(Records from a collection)

+++++

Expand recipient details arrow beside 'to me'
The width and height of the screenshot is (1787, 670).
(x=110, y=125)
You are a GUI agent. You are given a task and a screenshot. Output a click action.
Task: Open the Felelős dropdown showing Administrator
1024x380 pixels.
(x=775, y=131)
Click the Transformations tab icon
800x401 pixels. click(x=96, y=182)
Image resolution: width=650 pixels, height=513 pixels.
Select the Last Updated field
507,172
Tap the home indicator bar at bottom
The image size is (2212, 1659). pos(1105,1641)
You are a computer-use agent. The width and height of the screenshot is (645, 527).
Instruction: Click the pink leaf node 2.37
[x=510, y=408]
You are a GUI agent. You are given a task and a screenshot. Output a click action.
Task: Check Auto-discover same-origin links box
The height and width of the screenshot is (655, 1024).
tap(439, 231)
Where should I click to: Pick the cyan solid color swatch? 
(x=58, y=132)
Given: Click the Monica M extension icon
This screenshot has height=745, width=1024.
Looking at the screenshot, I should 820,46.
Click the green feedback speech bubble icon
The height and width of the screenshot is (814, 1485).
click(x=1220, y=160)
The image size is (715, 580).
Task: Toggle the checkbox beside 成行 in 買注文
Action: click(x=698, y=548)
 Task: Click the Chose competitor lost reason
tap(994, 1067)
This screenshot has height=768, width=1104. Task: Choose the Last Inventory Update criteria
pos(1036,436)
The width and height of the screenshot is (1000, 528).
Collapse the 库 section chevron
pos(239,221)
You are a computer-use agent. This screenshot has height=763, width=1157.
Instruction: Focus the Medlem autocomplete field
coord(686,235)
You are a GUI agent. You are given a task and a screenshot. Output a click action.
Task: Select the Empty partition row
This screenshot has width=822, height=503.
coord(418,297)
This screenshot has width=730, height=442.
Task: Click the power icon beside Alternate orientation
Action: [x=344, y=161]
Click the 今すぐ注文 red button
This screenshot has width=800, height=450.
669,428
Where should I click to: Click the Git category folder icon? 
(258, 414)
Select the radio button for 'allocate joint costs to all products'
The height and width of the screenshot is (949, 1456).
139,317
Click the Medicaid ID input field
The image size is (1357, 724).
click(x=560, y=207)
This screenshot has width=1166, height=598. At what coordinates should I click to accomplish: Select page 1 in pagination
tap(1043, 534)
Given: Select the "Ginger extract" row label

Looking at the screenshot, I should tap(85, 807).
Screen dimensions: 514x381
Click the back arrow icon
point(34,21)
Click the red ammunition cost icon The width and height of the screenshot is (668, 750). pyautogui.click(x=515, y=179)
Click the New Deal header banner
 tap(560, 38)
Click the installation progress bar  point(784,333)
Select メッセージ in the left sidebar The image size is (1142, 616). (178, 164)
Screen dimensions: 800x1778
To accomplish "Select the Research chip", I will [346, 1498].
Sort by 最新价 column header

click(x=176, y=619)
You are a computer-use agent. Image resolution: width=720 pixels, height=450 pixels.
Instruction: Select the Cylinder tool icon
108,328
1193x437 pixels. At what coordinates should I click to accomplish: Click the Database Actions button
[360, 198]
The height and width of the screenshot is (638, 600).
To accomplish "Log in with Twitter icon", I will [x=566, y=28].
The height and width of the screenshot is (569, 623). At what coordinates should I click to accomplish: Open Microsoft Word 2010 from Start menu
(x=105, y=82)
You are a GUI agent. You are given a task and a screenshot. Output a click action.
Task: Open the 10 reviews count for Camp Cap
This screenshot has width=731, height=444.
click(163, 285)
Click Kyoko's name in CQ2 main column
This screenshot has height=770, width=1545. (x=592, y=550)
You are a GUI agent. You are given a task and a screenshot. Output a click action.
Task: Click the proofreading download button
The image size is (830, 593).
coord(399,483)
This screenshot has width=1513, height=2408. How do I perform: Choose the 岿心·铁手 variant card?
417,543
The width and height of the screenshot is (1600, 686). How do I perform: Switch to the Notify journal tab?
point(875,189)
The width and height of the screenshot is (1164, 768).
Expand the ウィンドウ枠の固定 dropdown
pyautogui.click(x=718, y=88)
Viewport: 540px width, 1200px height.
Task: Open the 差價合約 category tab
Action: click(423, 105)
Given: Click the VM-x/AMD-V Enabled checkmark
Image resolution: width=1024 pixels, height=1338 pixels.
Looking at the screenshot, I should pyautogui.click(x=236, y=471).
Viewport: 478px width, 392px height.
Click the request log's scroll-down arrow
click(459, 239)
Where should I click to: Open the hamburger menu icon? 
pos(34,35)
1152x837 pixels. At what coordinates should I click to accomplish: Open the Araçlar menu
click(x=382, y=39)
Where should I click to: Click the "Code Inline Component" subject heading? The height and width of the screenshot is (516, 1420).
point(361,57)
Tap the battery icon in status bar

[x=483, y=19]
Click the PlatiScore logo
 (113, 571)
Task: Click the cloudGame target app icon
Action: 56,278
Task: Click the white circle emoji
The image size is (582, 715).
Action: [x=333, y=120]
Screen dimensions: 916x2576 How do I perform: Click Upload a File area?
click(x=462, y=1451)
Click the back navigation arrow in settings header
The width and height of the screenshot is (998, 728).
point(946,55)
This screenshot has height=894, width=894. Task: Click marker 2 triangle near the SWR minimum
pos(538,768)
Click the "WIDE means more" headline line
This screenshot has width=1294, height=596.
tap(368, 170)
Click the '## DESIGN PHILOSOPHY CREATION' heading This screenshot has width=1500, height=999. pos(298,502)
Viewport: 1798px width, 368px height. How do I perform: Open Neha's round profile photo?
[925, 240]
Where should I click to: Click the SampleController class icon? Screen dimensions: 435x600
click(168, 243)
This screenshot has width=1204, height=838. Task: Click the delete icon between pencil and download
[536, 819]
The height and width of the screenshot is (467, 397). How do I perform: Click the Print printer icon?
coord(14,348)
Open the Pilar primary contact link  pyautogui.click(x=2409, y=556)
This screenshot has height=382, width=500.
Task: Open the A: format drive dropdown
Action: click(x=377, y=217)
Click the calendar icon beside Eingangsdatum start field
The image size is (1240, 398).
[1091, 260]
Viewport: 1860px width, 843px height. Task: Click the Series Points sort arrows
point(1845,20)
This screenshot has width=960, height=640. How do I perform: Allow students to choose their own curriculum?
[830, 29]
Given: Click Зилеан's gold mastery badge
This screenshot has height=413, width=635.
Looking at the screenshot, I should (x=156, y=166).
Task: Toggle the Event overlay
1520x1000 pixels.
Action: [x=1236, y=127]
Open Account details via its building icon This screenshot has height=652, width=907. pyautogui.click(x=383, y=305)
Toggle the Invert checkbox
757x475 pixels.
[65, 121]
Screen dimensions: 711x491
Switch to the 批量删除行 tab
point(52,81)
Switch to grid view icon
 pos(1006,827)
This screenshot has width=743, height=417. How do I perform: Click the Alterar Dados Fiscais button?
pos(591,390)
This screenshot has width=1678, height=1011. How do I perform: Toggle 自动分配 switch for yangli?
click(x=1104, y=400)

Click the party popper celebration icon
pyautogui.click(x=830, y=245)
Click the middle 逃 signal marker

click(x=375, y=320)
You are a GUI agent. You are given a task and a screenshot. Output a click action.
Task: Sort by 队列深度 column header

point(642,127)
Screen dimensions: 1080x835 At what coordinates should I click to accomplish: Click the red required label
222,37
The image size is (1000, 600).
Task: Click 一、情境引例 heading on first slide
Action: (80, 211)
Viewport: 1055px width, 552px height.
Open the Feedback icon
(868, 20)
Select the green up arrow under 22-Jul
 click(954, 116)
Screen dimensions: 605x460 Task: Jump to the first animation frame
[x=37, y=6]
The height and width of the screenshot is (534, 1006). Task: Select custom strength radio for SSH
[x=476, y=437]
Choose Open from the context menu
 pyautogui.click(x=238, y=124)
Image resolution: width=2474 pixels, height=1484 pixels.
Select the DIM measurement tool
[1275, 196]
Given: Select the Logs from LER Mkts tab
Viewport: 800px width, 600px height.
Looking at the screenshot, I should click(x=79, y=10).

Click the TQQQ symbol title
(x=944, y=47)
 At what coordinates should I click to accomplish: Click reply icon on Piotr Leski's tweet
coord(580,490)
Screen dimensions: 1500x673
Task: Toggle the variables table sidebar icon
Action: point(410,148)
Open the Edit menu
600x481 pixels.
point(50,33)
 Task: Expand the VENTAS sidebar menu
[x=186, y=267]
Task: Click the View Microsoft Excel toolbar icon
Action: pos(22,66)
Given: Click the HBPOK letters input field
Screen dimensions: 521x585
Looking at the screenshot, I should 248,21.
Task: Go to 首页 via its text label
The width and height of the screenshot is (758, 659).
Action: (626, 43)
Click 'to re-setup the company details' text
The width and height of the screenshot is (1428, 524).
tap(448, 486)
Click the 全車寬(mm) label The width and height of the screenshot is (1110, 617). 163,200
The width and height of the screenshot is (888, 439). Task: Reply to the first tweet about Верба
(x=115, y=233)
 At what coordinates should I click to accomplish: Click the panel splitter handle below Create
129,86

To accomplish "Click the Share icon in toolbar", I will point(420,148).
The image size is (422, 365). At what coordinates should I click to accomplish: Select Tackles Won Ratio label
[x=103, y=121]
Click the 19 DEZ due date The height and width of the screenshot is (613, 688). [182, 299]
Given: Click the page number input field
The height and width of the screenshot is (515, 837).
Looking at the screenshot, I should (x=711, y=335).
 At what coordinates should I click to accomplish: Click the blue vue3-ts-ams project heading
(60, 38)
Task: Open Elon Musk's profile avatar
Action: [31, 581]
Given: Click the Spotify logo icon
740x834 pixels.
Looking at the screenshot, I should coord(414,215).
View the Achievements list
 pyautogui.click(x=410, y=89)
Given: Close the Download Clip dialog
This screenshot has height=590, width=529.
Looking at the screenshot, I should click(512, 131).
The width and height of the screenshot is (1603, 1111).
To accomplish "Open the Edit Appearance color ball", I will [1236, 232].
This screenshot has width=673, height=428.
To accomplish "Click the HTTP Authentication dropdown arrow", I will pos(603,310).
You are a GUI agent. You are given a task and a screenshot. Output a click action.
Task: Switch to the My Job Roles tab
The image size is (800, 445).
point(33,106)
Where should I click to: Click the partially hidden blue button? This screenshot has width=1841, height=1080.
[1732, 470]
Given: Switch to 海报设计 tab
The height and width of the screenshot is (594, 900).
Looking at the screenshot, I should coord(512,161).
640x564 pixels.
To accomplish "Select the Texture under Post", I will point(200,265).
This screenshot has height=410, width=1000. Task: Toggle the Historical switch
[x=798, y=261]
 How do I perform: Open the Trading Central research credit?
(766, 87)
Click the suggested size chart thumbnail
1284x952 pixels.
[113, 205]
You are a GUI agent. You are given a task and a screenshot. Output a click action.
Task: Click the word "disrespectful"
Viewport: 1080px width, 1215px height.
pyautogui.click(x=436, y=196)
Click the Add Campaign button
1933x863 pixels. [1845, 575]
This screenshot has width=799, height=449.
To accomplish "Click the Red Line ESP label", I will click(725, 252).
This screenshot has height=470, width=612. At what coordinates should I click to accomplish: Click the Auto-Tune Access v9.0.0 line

+++++

**The problem:** Copy each line above holding "computer".

**Result for this exercise:**
You are a computer-use agent. The width and height of the screenshot is (645, 527).
You are a computer-use agent. This screenshot has height=763, width=1157.
You are a computer-use agent. Image resolution: width=720 pixels, height=450 pixels.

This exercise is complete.